District Digest: Legalize it, don’t criticize it
D.C. strengthens laws against synthetic marijuana
The D.C. Council voted Thursday to strengthen laws against synthetic forms of marijuana, weeks after some states voted to reduce penalties on the possession of natural marijuana. The drug is now classified as a Schedule 1 drug, along with GHB, a date rape drug, and various chemicals used to produce what is commonly known as bath salts, according to the Washington Post.
Council Chairman Phil Mendelson said the bill, which the Judiciary Committee approved, will help fight crime, as bath salts, for example, can make users violent. Mendelson said the synthetic form of marijuana is a greater health risk and that stronger penalties were needed.

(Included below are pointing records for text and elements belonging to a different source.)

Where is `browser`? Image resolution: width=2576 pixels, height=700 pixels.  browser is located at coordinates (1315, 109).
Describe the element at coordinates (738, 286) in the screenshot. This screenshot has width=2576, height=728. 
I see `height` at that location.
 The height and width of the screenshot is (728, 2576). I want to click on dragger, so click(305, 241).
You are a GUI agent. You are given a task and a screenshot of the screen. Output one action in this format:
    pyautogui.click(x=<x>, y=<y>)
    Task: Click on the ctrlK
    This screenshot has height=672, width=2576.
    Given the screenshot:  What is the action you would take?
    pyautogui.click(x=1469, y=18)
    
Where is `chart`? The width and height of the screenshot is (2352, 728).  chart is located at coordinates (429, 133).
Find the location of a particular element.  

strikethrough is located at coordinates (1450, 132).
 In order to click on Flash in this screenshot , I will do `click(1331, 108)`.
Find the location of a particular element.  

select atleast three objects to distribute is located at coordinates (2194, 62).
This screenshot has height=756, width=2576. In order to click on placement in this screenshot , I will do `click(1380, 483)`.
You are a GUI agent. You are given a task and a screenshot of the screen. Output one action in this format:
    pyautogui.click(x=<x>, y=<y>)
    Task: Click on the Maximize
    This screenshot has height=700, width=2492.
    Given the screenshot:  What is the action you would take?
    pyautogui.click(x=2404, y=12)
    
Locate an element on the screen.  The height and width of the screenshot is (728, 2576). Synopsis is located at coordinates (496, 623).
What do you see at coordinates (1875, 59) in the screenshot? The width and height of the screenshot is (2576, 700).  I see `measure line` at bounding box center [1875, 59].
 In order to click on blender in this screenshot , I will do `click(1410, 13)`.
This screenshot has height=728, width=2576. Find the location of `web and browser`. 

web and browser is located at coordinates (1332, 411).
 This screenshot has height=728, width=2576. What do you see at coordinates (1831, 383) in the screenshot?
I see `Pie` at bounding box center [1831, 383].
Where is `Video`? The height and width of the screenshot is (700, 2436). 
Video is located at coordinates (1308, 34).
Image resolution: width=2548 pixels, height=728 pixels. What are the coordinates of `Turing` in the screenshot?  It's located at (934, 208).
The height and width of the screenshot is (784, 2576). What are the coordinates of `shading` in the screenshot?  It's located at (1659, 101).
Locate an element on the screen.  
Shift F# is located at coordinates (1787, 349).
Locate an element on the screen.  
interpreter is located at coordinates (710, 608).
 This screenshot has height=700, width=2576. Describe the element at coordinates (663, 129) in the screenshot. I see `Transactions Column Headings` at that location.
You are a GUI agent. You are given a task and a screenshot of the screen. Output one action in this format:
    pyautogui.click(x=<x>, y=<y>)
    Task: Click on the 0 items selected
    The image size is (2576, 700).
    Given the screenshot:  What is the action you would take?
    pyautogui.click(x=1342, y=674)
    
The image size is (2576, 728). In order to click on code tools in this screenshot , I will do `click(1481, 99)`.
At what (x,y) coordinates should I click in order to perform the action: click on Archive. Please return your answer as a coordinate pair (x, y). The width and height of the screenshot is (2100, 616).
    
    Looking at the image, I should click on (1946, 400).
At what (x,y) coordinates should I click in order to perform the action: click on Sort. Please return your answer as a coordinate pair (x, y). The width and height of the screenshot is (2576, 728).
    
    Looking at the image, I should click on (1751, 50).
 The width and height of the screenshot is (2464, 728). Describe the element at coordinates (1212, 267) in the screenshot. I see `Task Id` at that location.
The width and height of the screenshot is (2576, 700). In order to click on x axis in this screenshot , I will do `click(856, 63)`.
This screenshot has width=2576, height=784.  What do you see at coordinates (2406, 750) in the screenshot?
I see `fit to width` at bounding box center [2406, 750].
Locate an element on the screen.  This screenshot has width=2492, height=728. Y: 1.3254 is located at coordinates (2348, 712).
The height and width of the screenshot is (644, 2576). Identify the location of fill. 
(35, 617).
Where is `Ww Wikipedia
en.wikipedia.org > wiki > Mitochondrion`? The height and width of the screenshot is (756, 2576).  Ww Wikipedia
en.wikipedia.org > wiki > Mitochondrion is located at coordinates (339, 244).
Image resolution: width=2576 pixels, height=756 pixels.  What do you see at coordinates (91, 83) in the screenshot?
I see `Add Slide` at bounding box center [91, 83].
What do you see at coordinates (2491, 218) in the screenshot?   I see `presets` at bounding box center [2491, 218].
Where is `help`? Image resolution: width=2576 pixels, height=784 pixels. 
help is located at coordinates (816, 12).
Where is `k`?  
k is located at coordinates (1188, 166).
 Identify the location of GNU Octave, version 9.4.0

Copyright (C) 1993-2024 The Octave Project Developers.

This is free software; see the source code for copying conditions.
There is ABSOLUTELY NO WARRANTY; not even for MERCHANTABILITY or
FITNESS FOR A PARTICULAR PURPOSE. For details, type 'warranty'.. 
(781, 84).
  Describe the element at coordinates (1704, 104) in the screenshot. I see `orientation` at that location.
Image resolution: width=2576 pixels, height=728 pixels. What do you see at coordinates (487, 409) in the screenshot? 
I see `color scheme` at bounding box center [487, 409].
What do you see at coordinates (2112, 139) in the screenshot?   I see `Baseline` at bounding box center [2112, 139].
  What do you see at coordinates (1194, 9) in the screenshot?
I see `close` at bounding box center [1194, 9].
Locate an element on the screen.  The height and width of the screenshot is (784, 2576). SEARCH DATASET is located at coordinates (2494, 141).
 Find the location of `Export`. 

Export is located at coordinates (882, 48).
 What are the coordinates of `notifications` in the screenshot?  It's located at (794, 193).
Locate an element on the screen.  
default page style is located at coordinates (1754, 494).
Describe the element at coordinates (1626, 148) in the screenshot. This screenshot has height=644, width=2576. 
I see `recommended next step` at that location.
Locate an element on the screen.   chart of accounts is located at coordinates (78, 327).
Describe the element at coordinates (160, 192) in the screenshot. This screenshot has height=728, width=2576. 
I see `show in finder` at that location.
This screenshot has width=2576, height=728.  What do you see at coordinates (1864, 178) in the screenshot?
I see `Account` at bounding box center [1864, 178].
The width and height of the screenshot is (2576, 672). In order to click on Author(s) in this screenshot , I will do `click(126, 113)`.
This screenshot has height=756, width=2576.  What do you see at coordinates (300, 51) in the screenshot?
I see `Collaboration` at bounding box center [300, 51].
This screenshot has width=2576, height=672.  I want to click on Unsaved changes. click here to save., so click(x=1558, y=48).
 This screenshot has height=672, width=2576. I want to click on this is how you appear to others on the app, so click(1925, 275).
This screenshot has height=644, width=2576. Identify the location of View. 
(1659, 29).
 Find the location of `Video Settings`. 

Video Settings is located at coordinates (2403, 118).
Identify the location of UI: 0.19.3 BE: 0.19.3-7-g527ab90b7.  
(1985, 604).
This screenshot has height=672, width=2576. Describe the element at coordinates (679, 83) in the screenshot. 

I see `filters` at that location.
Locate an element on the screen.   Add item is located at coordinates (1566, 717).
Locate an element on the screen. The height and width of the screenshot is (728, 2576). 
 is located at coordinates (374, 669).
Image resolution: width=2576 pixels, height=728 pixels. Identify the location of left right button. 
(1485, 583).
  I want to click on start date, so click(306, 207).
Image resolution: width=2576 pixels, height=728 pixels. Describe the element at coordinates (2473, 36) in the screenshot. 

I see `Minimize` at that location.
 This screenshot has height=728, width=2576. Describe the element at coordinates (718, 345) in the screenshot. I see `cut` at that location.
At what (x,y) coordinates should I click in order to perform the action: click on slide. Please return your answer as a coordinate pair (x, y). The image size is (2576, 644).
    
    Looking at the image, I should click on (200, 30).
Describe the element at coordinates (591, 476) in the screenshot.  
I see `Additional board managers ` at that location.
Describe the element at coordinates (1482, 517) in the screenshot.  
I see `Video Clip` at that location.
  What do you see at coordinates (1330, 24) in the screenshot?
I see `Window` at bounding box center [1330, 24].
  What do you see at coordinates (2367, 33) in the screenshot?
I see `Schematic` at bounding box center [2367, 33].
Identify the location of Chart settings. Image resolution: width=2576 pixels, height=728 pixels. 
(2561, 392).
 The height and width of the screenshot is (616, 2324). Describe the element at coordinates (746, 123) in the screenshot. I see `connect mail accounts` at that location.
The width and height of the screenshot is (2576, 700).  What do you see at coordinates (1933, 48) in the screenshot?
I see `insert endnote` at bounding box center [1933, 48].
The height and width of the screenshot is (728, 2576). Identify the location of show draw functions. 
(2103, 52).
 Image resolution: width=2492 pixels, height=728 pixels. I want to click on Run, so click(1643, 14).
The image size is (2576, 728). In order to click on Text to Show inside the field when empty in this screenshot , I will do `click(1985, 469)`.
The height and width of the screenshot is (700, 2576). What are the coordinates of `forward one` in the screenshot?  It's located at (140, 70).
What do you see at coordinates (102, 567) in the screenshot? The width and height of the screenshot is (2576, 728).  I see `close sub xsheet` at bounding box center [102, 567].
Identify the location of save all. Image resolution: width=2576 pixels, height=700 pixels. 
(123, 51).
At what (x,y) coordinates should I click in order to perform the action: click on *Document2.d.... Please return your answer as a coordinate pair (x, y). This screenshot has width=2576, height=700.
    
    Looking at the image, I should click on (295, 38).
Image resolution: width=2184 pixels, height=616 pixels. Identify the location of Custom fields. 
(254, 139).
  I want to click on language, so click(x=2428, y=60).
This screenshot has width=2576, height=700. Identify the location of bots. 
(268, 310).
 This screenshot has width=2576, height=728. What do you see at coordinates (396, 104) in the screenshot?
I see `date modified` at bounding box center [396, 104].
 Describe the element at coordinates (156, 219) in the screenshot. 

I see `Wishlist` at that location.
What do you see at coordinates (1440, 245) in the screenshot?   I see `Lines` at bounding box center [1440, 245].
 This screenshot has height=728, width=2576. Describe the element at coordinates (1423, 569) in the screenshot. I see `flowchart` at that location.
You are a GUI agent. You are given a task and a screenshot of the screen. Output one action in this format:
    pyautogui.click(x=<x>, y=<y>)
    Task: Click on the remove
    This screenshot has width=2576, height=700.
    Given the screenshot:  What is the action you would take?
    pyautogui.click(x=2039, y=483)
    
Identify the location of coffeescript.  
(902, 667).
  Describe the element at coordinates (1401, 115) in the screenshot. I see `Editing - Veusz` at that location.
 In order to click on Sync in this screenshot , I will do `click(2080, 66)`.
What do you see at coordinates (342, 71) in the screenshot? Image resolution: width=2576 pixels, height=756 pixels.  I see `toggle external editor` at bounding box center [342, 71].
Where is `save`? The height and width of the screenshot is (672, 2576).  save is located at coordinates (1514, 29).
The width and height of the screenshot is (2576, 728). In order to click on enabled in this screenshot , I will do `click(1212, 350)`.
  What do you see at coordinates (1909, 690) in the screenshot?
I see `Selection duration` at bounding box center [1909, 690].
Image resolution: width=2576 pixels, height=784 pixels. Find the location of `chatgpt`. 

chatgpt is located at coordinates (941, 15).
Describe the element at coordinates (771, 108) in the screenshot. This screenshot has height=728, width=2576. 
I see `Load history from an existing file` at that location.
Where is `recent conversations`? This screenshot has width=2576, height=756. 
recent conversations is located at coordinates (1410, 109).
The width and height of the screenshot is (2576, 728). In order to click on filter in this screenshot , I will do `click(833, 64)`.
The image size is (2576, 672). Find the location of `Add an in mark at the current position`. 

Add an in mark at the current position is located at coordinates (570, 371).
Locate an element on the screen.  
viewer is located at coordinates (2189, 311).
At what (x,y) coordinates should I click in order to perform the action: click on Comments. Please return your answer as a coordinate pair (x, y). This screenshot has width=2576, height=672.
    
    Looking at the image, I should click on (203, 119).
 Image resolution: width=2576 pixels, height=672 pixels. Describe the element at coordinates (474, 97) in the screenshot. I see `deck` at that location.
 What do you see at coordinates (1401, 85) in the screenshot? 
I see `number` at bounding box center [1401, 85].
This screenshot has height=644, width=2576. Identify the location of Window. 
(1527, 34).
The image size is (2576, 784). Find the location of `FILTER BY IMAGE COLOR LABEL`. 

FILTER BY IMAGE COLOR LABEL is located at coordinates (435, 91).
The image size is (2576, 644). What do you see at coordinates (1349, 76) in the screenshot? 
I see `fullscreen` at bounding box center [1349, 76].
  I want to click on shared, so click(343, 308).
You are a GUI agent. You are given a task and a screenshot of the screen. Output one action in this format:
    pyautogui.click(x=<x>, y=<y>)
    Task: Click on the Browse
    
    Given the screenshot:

“With regards to this legislation, there is a greater concern because there is less assurance what the ingredients are with synthetic drugs than the natural products,” Mendelson said to the Post. “A person can kill themselves on it… I am hopeful adding this to the list of controlled substances, we will contribute to its reduction.”
Mendelson believes the bill, which the full council will take an initial vote on next week, will get the “products off the market” while not increasing drug-related arrests. The bill also classifies Fospropofol, the drug linked to the death of Michael Jackson, as a Schedule 4 narcotic.
While the law does not change the status of natural marijuana in the District, Mendelson said there is a good argument for decriminalizing it, as it is a drug that “is widely used and that results in a lot of arrest records and not having an effect on violent crime.” He quickly added that he is not ready “to go there,” according to the Post.
Mendelson said that an attempt to decriminalize the drug in the District would be quickly overturned by Congress.
Special-needs preschooler left alone in bus
Two State Superintendent of Education employees were fired after forgetting a special-needs four-year-old in the back of a school bus for hours, according to The Washington Post. The incident reflects the city’s struggles as they begin to control the special-education buses after federal court supervision.
“This is an incident that is totally unacceptable and we want to make sure this never happens again,” Jennifer Lav, a University Legal Services lawyer who represents students with disabilities, wrote in an e-mail to The Washington Post.
Lav represents D.C. parents in a 1995 class action lawsuit that charged that D.C. failed to provide reliable transportation for students with disabilities. The suit led to federal oversight of the buses until earlier this month.
The judge agreed that the city had demonstrated an ability to provide safe and consisted service, setting a mid-December public hearing where the case is expected to be dismissed
“We are proud of our record,” said Hosanna Mahaley Jones, the District’s state superintendent of education, according to The Washington Post. “That one incident doesn’t define our workforce nor does it define our operations.”
The Washington Post reported that many advocates agree the city has bettered the busing system, but believe there is more to fix. Some special education parents are still not satisfied, such as Trenise Stitt, mother of a nonverbal boy with autism. She was forced to take her 13-year-old son to school in a cab after improperly trained aides could not communicate with him and called police twice this month to deal with him.
“I can’t constantly keep shipping my son on the bus if you are going to call the police,” she said. The superintendent’s office plans to provide Stitt with alternate transportation and take “unspecified personnel actions” today, according to The Washington Post.